The text format we are using in the R Notebook is called R Markdown. This format allows us to combine R code with the Markdown text format, which enables the use of certain characters to specify headings, bullet points, quotations and even citations. A simple example of how to write in Markdown is to use a single asterisk or underscore to emphasize text (*emphasis*) and two asterisks or underscores to strongly emphasize text (**strong emphasis**). When we convert our R Markdown text to HTML or PDF, these will show up as italics and bold typeface, respectively. If you have been writing on online forums, or popular chat services, such as whatsapp, you might already be familiar with this style of writing. In case you haven’t seen it before, you have just learnt something about whatsapp in your theoretical ecology class…

To get more familiar with the Markdown syntax, let’s open a new R Notebook. RStudio already includes a template when you create new documents that gives you some instructions on how to use the syntax. We can see some of the formatting rules that we just mentioned. Let’s add some emphasized text and see how it renders. Using the Markdown syntax we can organize our document with headings and subheadings, each indicated by a variable number of hash symbols.

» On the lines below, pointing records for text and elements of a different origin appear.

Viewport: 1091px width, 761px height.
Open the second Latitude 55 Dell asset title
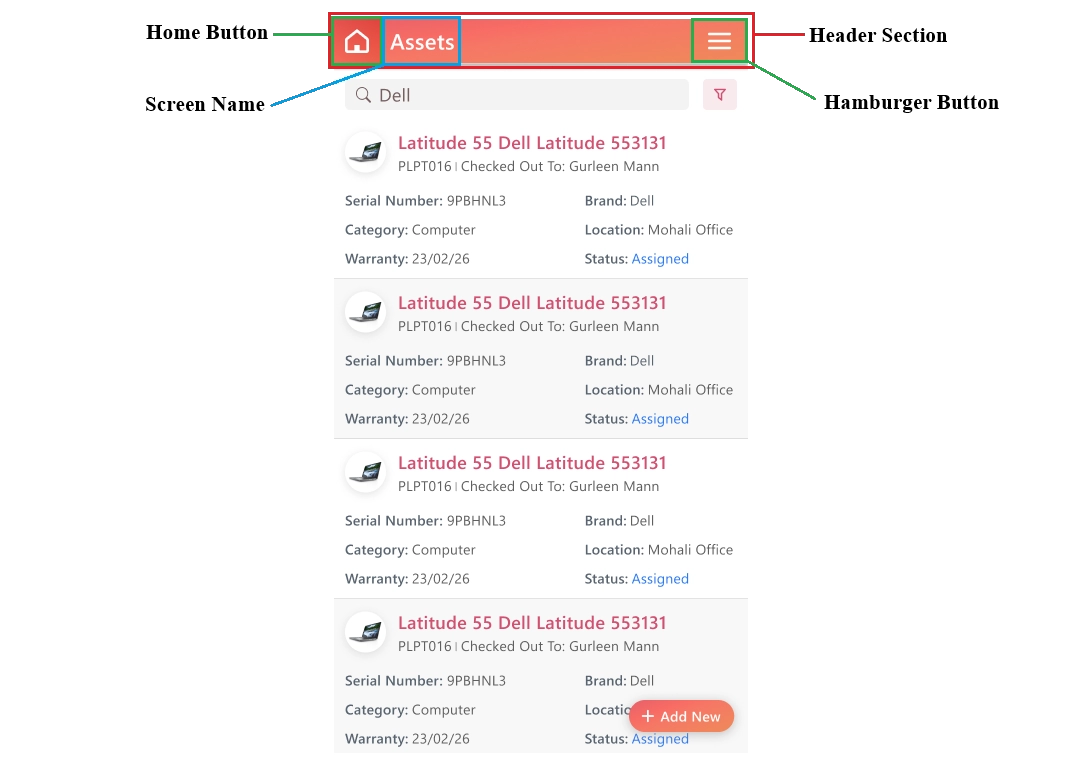[532, 303]
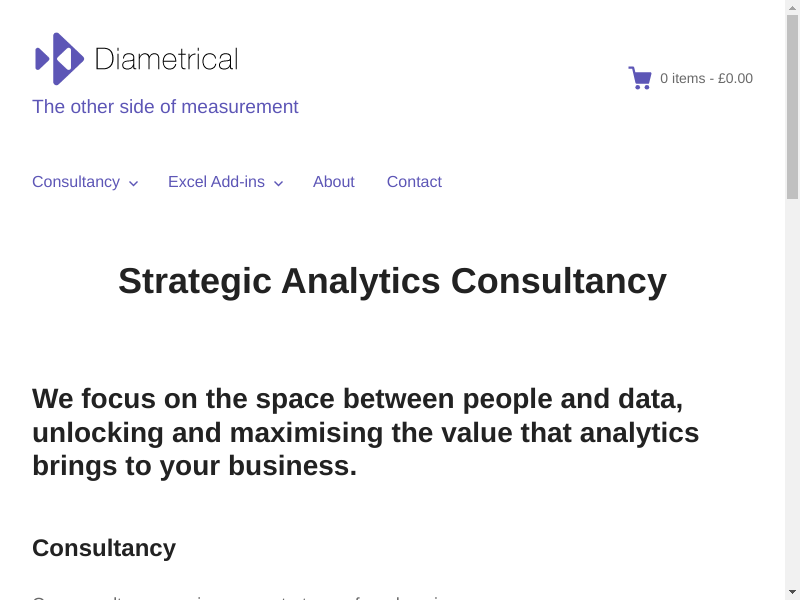Click "The other side of measurement" tagline
Screen dimensions: 800x600
[165, 107]
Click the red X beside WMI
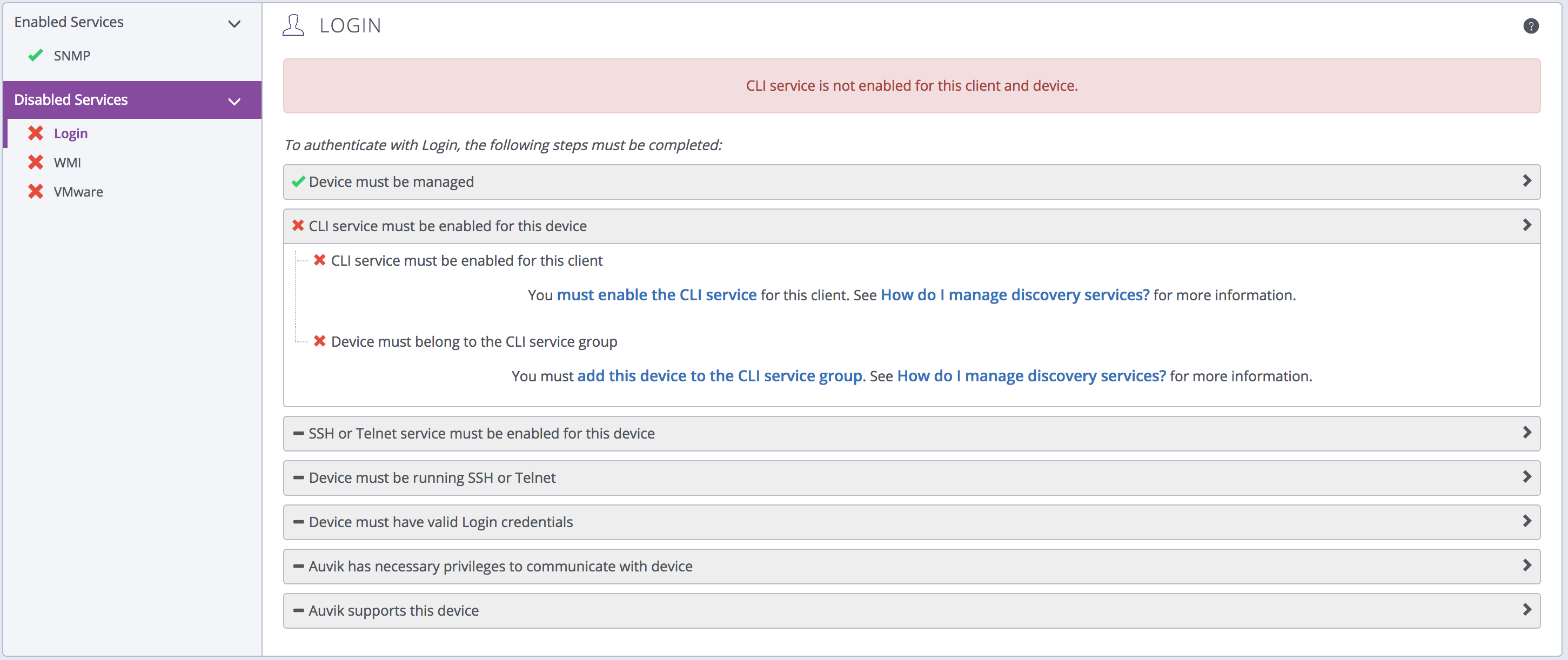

Furthermore, if we want to change the style of our output document, it is quite easy to do so. Let’s add a subheading first, and a table of contents.

---
title: "HTML output demo"
output:
html_document:
toc: true
---

Now we realize that we want to include numbers in the report to keep with the departmental guidelines, so let’s add those.

---
title: "HTML output demo"
output:
html_document:
toc: true
number_section: true
---

We can alter the style of our report by adding a theme.

---
title: "HTML output demo"
output:
html_document:
toc: true
number_section: true
theme: united
---

And finally we remember that we need to hand in our assignments as PDF-files, so let’s create a PDF instead of a HTML-document.

---
title: "PDF output demo"
output:
pdf_document:
toc: true
number_section: true
---

1. For historical reasons, you can also use = for assignments, but not in every context. Because of the slight differences in syntax, it is good practice to always use <- for assignments. Note that in RStudio, typing Alt + - will write <- in a single keystroke.